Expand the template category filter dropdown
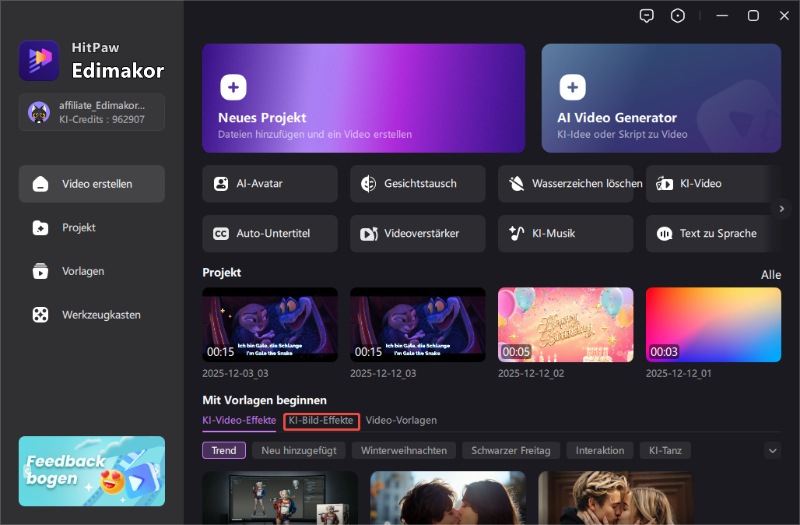 pos(772,451)
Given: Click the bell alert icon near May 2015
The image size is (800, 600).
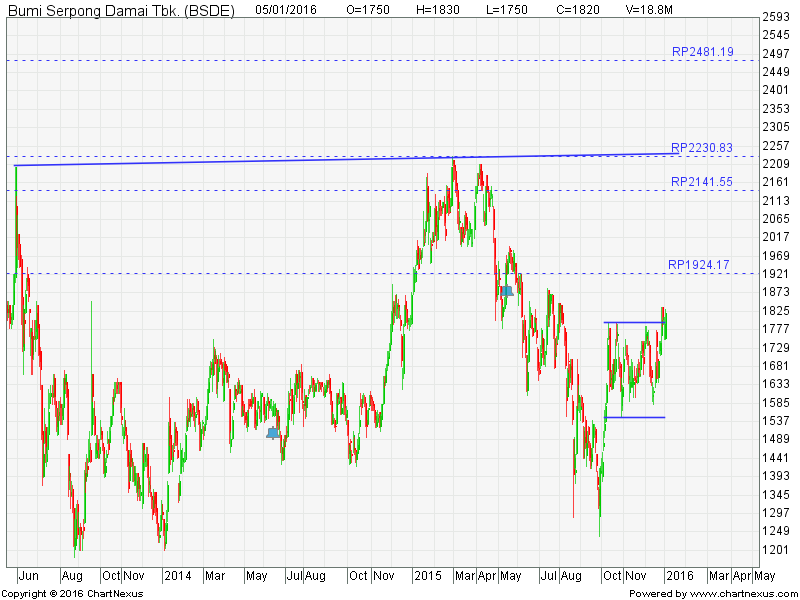Looking at the screenshot, I should pos(507,290).
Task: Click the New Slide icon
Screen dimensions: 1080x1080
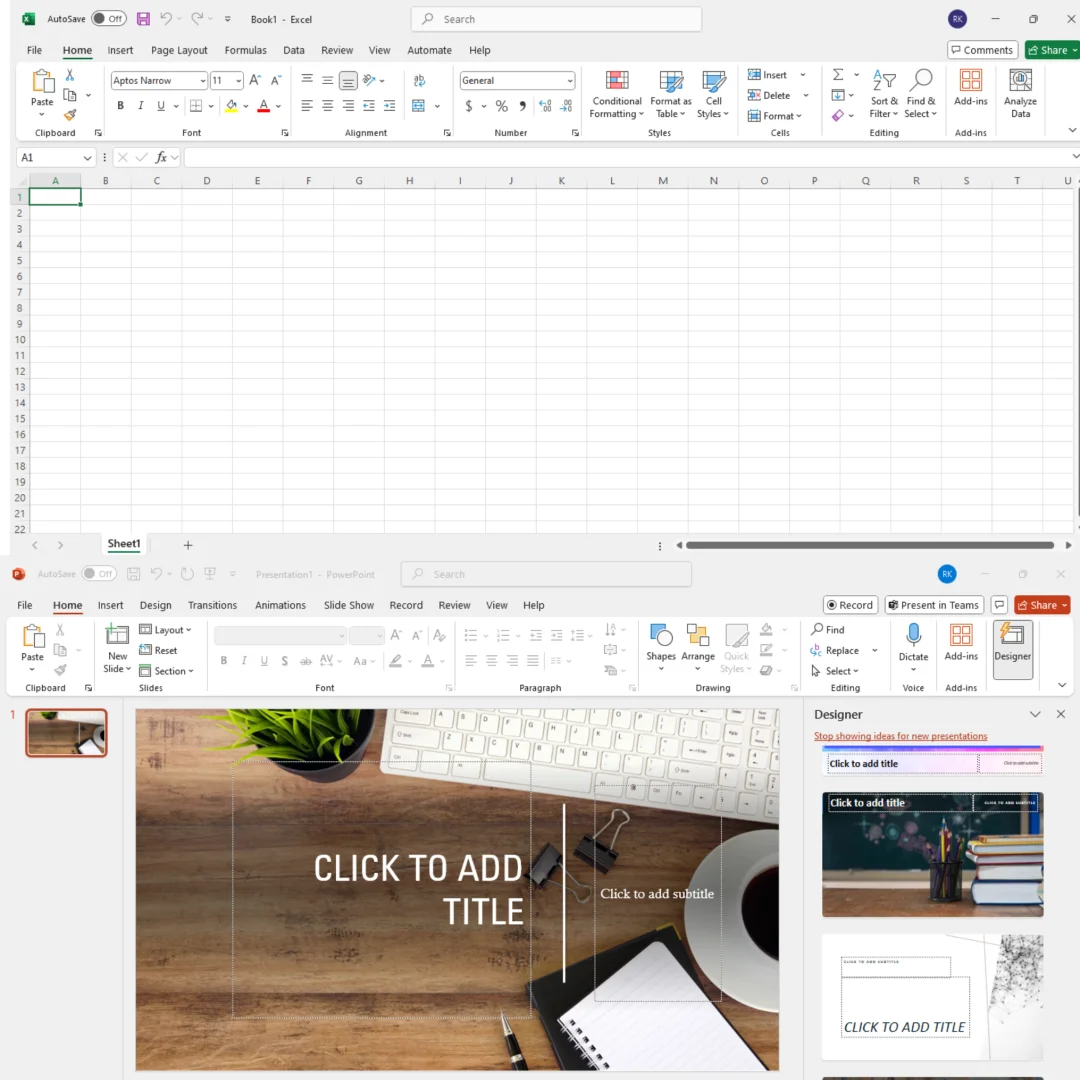Action: tap(117, 637)
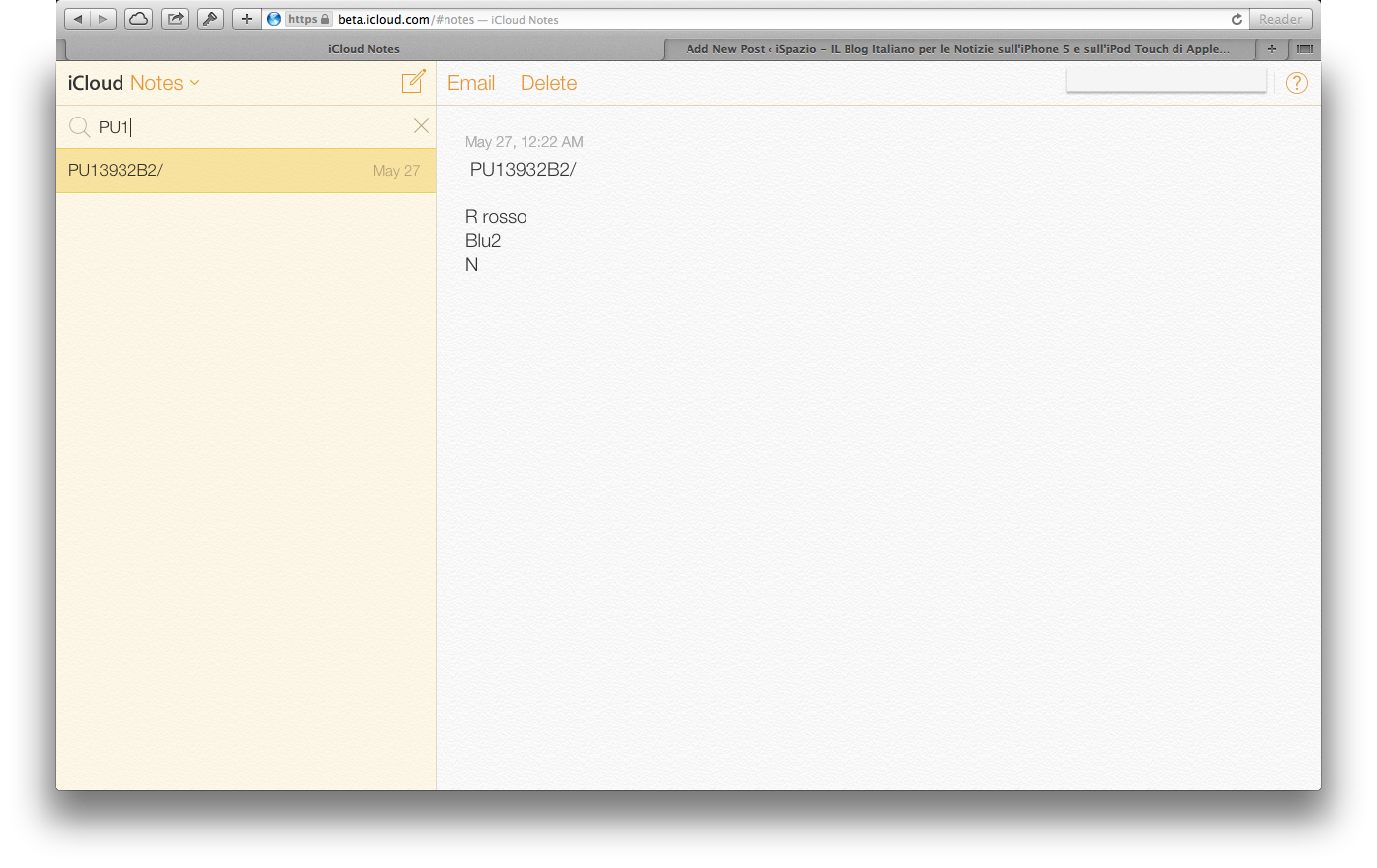Screen dimensions: 1377x868
Task: Reload the page with the refresh icon
Action: 1236,19
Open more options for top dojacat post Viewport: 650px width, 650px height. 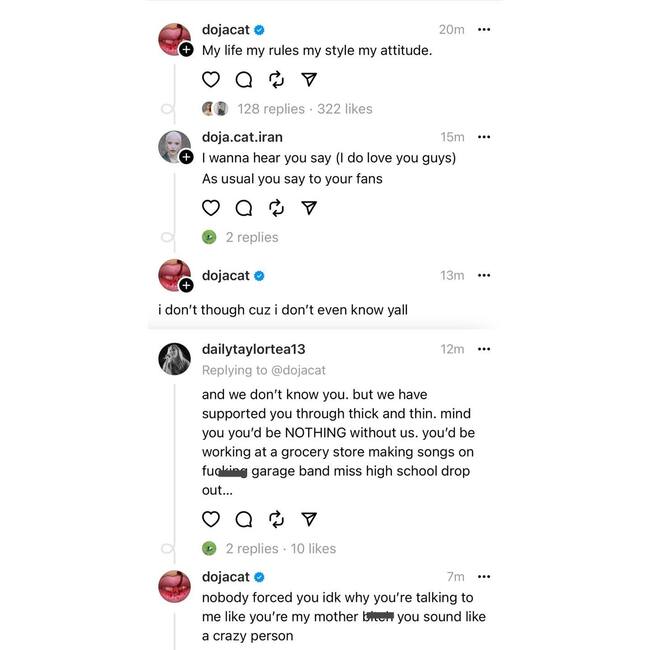484,30
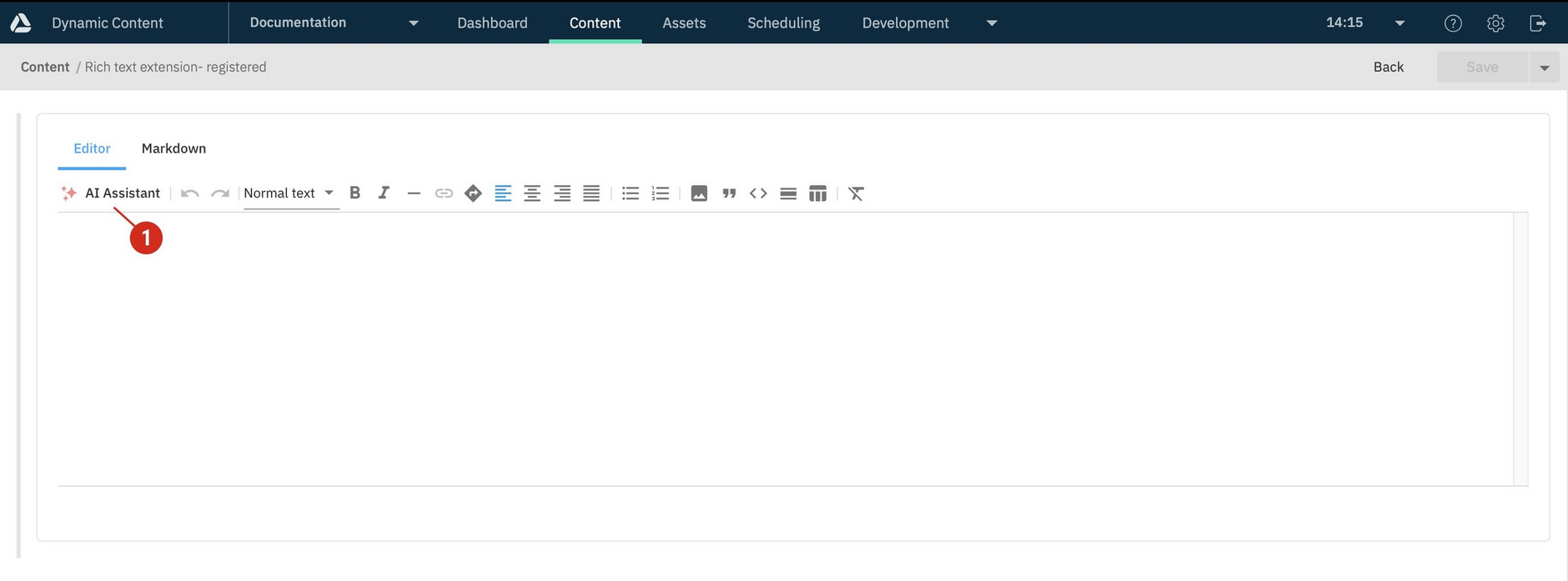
☆ ☆ ☆ ☆ ☆ ☆ ☆
Problem to work on:
What are the lines above that hold the string "Click"? Copy them.

Result of the task:
Given: Click the bell alert icon near May 2015
Task: Click the New Slide icon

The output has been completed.